Course 3: Structuring Machine Learning Projects
- Course 3: Structuring Machine Learning Projects
Week 1: ML Strategy (1)
Learning Objectives
- Explain why Machine Learning strategy is important
- Apply satisficing and optimizing metrics to set up your goal for ML projects
- Choose a correct train/dev/test split of your dataset
- Define human-level performance
- Use human-level performance to define key priorities in ML projects
- Take the correct ML Strategic decision based on observations of performances and dataset
Introduction to ML Strategy
Why ML Strategy
Ideas to improve a machine learning system:
- Collect more data
- Collect more diverse training set
- Train algorithm longer with gradient descent
- Try Adam instead of gradient descent
- Try bigger network
- Try smaller network
- Try dropout
- Add L2 regularization
- Network architecture
- Activation functions
- number of hidden units
- …
In order to have quick and effective ways to figure out which of all of these ideas and maybe even other ideas, are worth pursuing and which ones we can safely discard, we need ML strategies.
Orthogonalization
In the example of TV tuning knobs, orthogonalization refers to that the TV designers had designed the knobs so that each knob kind of does only one thing.
In a car the stearing wheel controls the angle and the accelerator and brake control the speed. If there are two controllers, each has different effect simultaneously on angle and speed, then it’s much harder to set the car to the speed and angle we want.
0.3 * angle - 0.8 * speed
2 * angle + 0.9 * speed
Orthogonal means at 90 degrees to each other. By having orthogonal controls that are ideally aligned with the things we actually want to control. It makes it much easier to tune the knobs we have to tune. To tune the steering wheel angle, and the accelerator, the brake, to get the car to do what we want.
chain of assumptions in ML | tune the knobs |
---|---|
Fit training set well on cost function | bigger network better optimization algorithm, Adam… |
Fit dev set well on cost function | regularization bigger training set |
Fit test set well on cost function | bigger dev set |
Performs well in real world | change dev set or cost function (dev test set distribution not correct or cost function not right) |
Early stopping, though not a bad technique, is a knob that simultaneously affects the training set and dev set performance, and therefore is less orthogonalized, so Andrew tend not to use it.
Setting up your goal
Single number evaluation metric
Evaluation metric allows you to quickly tell if classifier A or classifier B is better, and therefore having a dev set plus single number evaluation metric tends to speed up iterating.
metric | calculation | definition |
---|---|---|
Precision | P = TP/(TP+FP) |
percentage of true positive in predicted positive |
Recall | R = TP/(TP+FN) |
percentage of true positive predicted in all real positive |
F1 score | F1 = 2PR/(P+R) or 1/F1 = (1/P+1/R)/2 |
harmonic mean of precision and recall |
Satisficing and optimizing metric
If we care about the classification accuracy of our cat’s classifier and also care about the running time or some other performance, instead of combining them into an overall evaluation metric by their artificial linear weighted sum, we actually can have one thing as an optimizing metric and the others as satisficing metrics.

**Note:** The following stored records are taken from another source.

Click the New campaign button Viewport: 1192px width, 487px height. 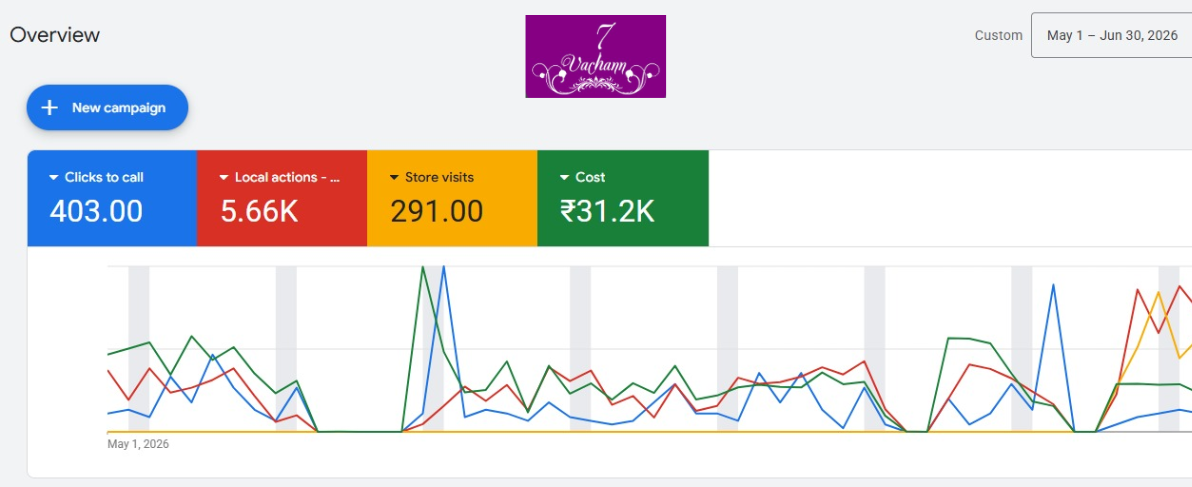[107, 108]
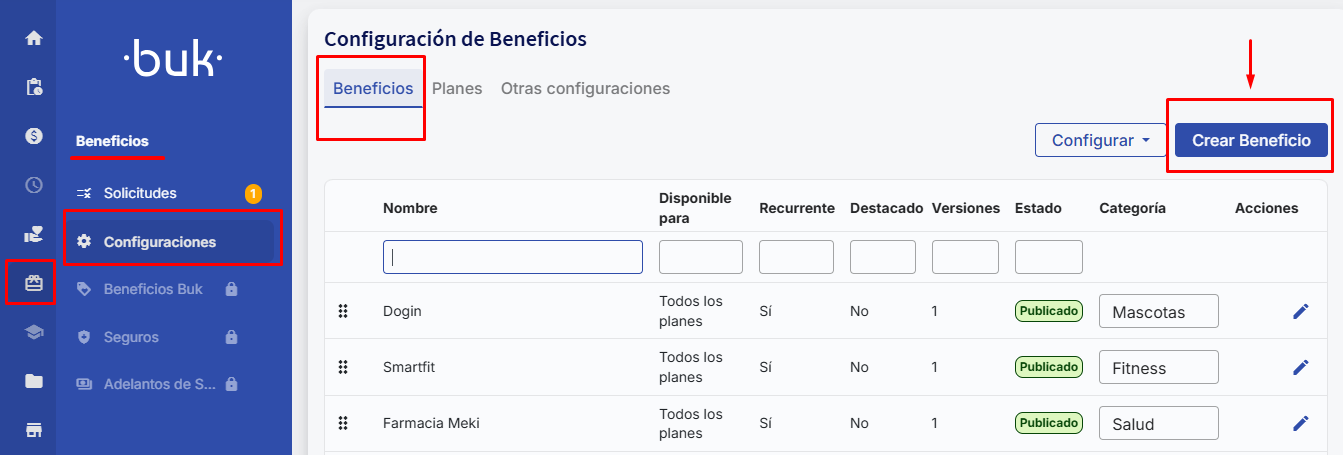The height and width of the screenshot is (455, 1343).
Task: Open the folder icon in left rail
Action: (34, 381)
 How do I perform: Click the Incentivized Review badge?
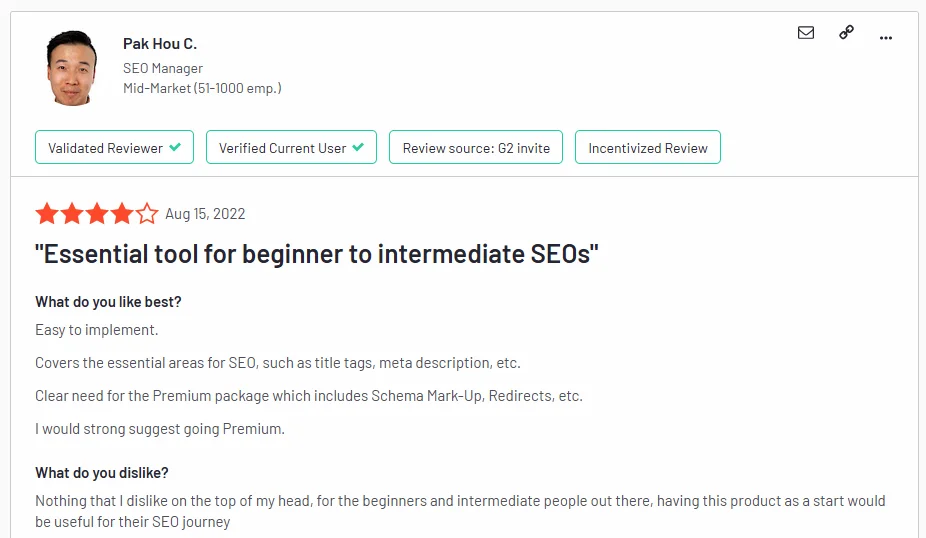(x=647, y=148)
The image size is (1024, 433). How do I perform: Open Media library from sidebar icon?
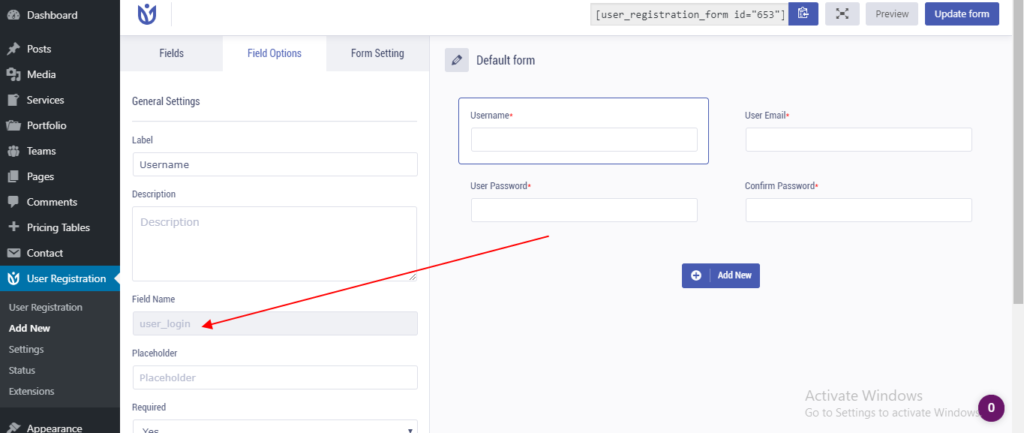point(12,74)

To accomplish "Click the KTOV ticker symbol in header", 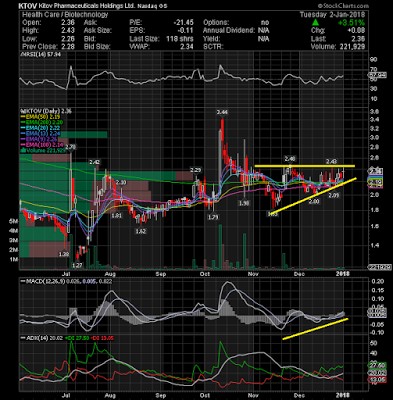I will (x=28, y=6).
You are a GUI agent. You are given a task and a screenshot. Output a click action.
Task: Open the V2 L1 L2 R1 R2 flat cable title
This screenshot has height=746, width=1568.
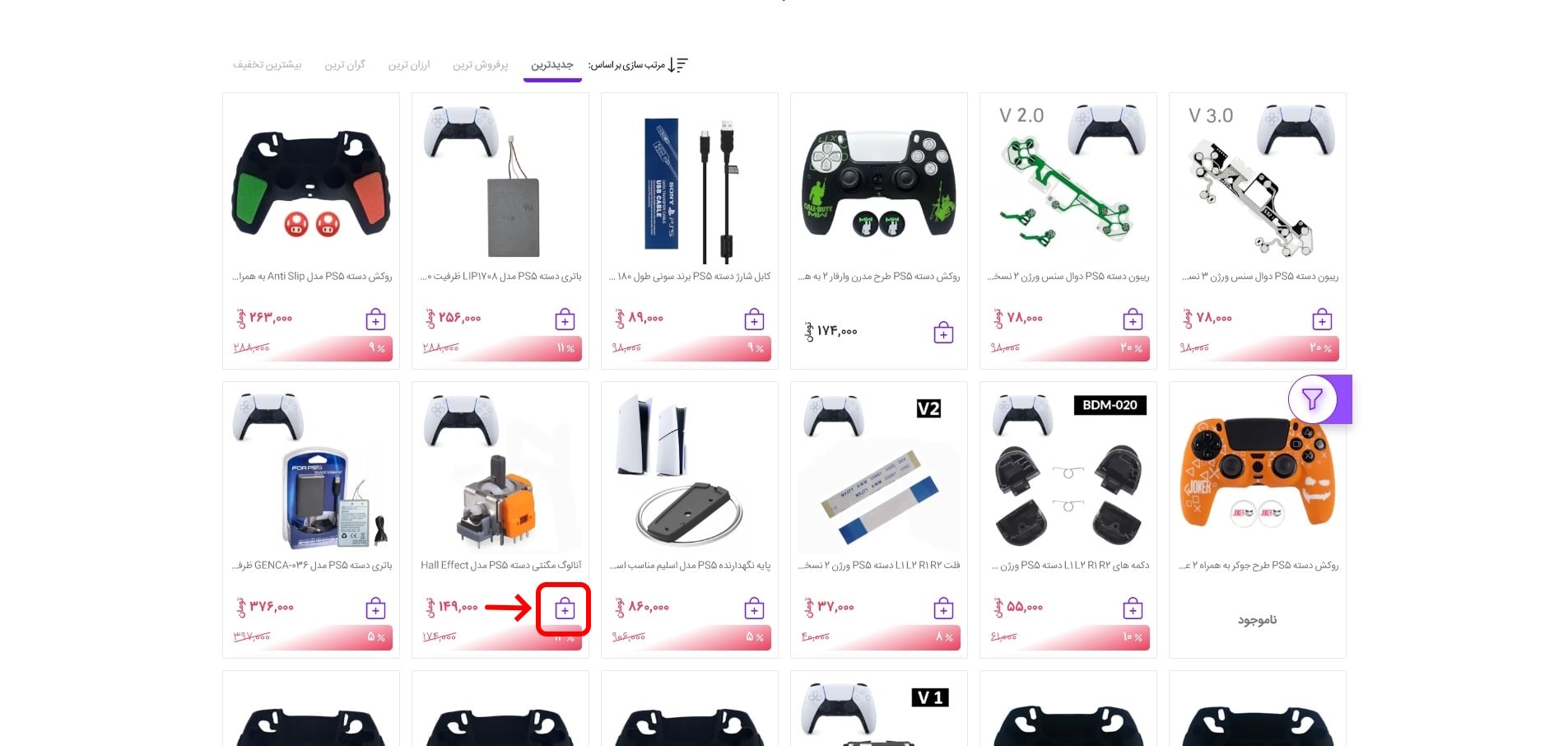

- In the cat’s classifier example, we might have accuracy as optimizing metric and running time as satificing metric.
- In wake words detection system (like Amazon Echo, Apple Siri, …), maybe accuracy is an optimizing metric and false positive
≤ 1
every 24 hours is a satificing metric.
Train/dev/test distributions
Guideline:
- Choose a dev set and test set to reflect data you expect to get in future and consider important to do well on.
- In particular, the dev set and the test set here, should come from the same distribution.
Size of the dev and test sets
- In the era of big data, the old rule of thumb of a 70/30 is that, that no longer applies. And the trend has been to use more data for training and less for dev and test, especially when you have a very large data sets.
- Suppose we have a million training examples, it might be quite reasonable to set up the data so that we have 98% in the training set, 1% dev, and 1% test.
- The guideline is, to set your test set to big enough to give high confidence in the overall performance of your system.
- When people were talking about using train test splits, what they actually had was a train dev split and no test set.
- In the history of machine learning, not everyone has been completely clean and completely records of about calling the dev set when it really should be treated as dev set.
When to change dev/test sets and metrics
In an example of cat classification system, classification error might not be a reasonable metric if two algorithms have the following performance:
algorithm | classification error | issues | review |
---|---|---|---|
Algorithm A | 3% | letting through lots of porn images | showing pornographic images to users is intolerable |
Algorithm B | 5% | no pornographic images | classifies fewer images but acceptable |
In this case, metric should be modified. One way to change this evaluation metric would be adding weight terms.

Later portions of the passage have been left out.